What this exercise asks →
1. Give again, word for word, the part of the domain explanation that opens with the words containing "#f# is not defined" and closes with "substraction of sets.".
2. Answer these questions from the domain explanation:
(a) At what value is the function 1/x said to be undefined?
(b) Which factor does the explanation say it might be tempting to cancel out?
(c) What false result does the explanation say can be proved by this cancellation?
3. Decide whether each statement agrees with the domain explanation. Answer yes or no, and quote the words that decide it.
(a) Canceling out the shared factor is a correct way to solve the problem.
(b) The function 1/x is defined at 0.
(c) The given function is undefined when x is -34.

## Begin Provided passage

What is the domain of #f(x) = ((x+34)(x-19))/(9(x+24)(x+34))#?

2 Answers
Aug 1, 2018

#"Domain"= RR"\"{-34,-24}#

Explanation:

The (maximum) domain of a function is given by all the values #x# such that #f(x)# is well defined. For example, in the function

#f(x) = 1/x#

#f# is not defined at 0, because #f(0) = 1//0#, meaning we would have to divide by 0. As such, the domain of #1//x# is

#1/x : RR"\"{0}#

Where "\" represents substraction of sets.

We have the function

#f(x) = ((x+34)(x-19))/(9(x+24)(x+34))#

It might be tempting to cancel out the #(x+34)# and solve from there; however, this would be erroneous. If #x# takes the value #-34#, the function is undefined; we cannot claim that the following is true:

#(-34+34)/(-34+34) = 1#

By doing this, you can (falsely) prove that 0/0=2.

## End Provided passage
## Begin Data section

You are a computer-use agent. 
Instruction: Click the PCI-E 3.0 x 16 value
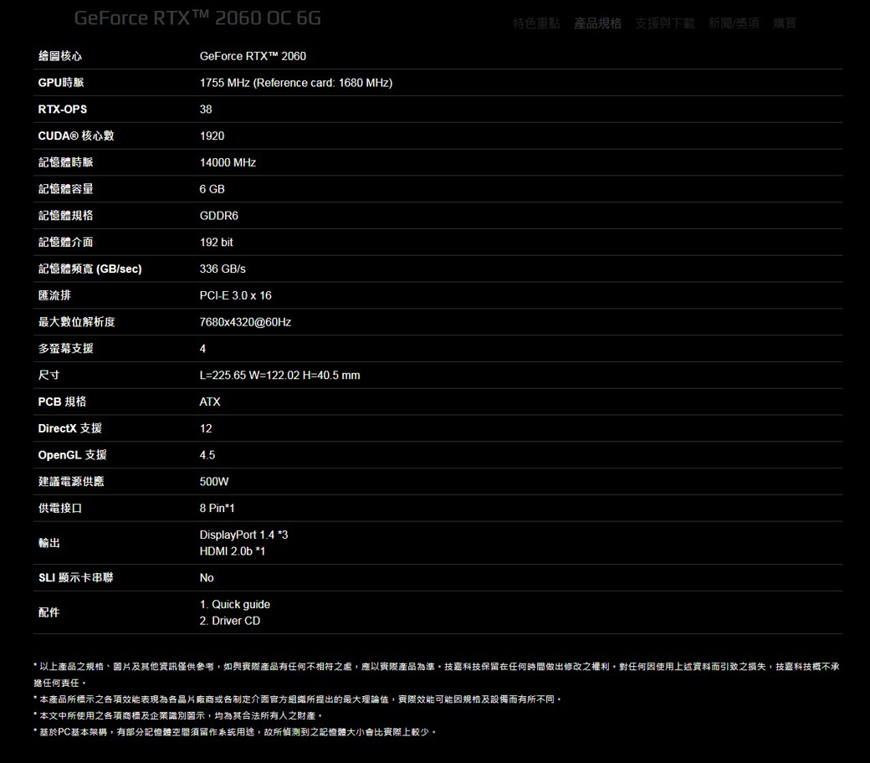click(x=235, y=295)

## End Data section

Expected outputs →
1.
#f# is not defined at 0, because #f(0) = 1//0#, meaning we would have to divide by 0. As such, the domain of #1//x# is

#1/x : RR"\"{0}#

Where "\" represents substraction of sets.

2.
(a) 0
(b) (x+34)
(c) 0/0=2

3.
(a) No: "however, this would be erroneous"
(b) No: "#f# is not defined at 0"
(c) Yes: "If #x# takes the value #-34#, the function is undefined"